Ensuite, au bout de 10 minutes de ces savoureuses caresses, elle me fit signe de la suivre et nous dirigeâmes vers les toilettes. À peine eus-je fini de fermer la porte qu'elle me plaqua contre la porte, défit ma ceinture et délivra mon sexe de mon jean. Elle commença par le lécher délicatement, tout en massant mes boules de l'autre main. Puis elle le happa d'un coup et l'entra entièrement dans sa bouche et on aurait dit qu'elle le tétait. C'était divinement bon. Puis, au bout de 10 minutes de ce traitement, je lui fis signe que j'allais exploser, alors elle intensifia son va-et-vient avec sa bouche et avala tout mon liquide de plaisir.

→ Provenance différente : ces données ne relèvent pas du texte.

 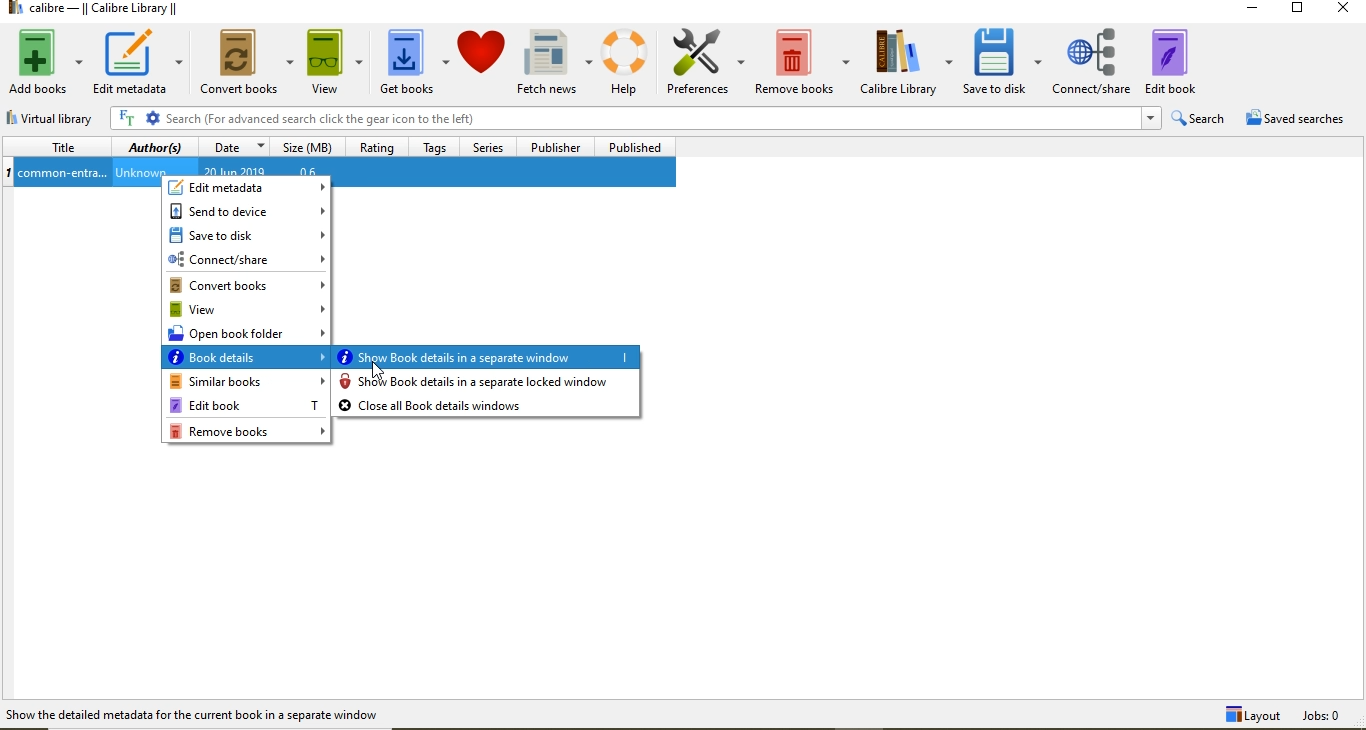 I want to click on author(s), so click(x=155, y=149).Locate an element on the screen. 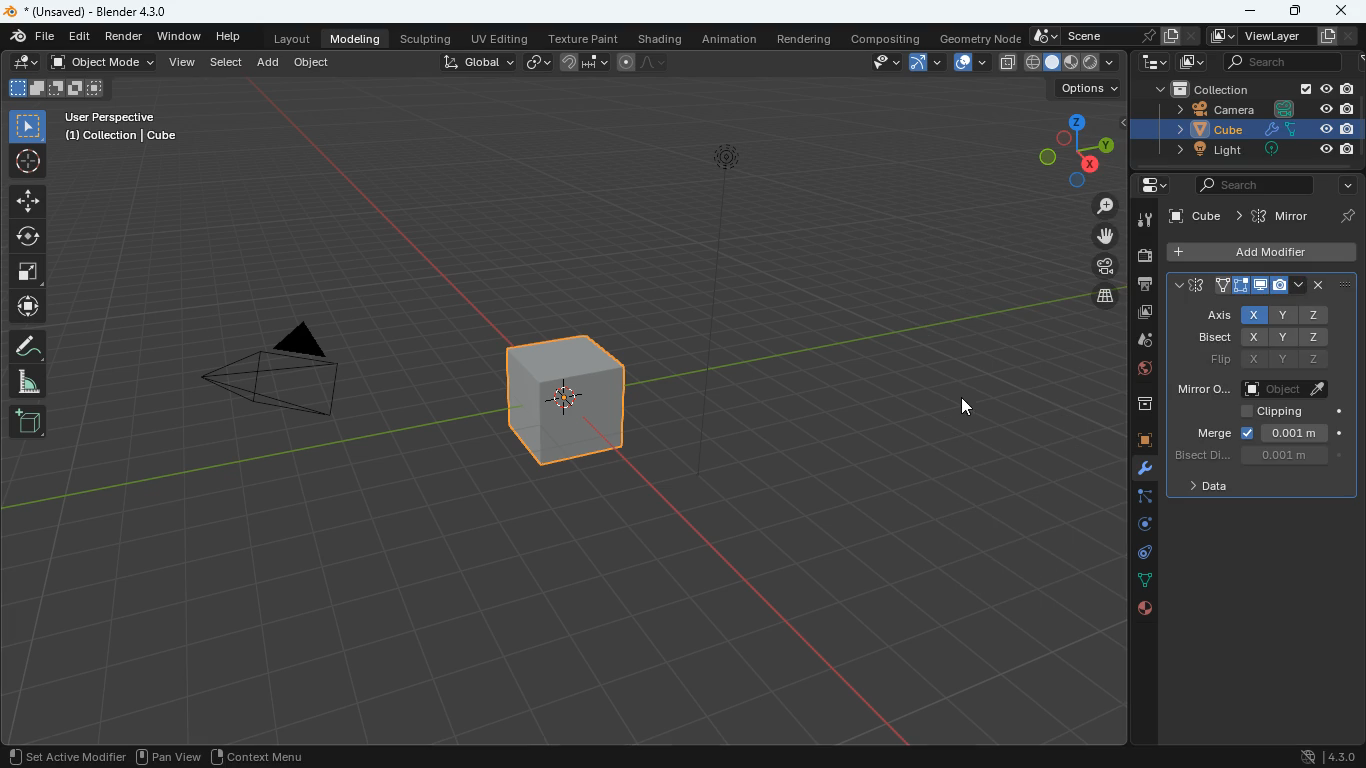  more is located at coordinates (1344, 186).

Ensuite, elle me branla un petit moment, juste histoire que je reprenne vigueur, et enleva sa mini-jupe. Elle monta sur la cuvette des WC, se mit dos à moi et, en retournant sa tête, elle mit un doigt dans sa bouche et se le mit dans son cul en me disant : "C'est par là que j'ai envie que tu me prennes". J'étais éberlué, et je me mis à lui lécher son petit trou tout en lui titillant son clitoris. Quand elle fut prête, je mis mon sexe en face de son trou et commençai à rentrer tout doucement, centimètre après centimètre. Je voyais bien qu'elle aurait voulu que j'aille plus vite, mais il n'en était pas question. Elle prenait son pied. Une fois arrivé bien au fond, je commençai à faire des vas-et-vient, toujours aussi doucement et toujours en jouant avec son clitoris. Elle eut un premier orgasme et, à ce moment, j'ai commencé à la pilonner très fort et très vite, et à chaque fois que je sentais qu'elle allait venir, je ralentissais au point de presque m'arrêter. Après une petite demi-heure de ce traitement, je lui rentrai dedans avec force et nous partîmes tous les deux dans un plaisir immense. Après avoir repris nos esprits, elle enleva ma capote et, pour me remercier, me refit une pipe dont je n'ai pu trouver de comparaison jusqu'à aujourd'hui.

Je garde un souvenir immense de cette belle dont je ne connais pas le nom et, depuis ce jour, j'adore les femmes plus âgées que moi.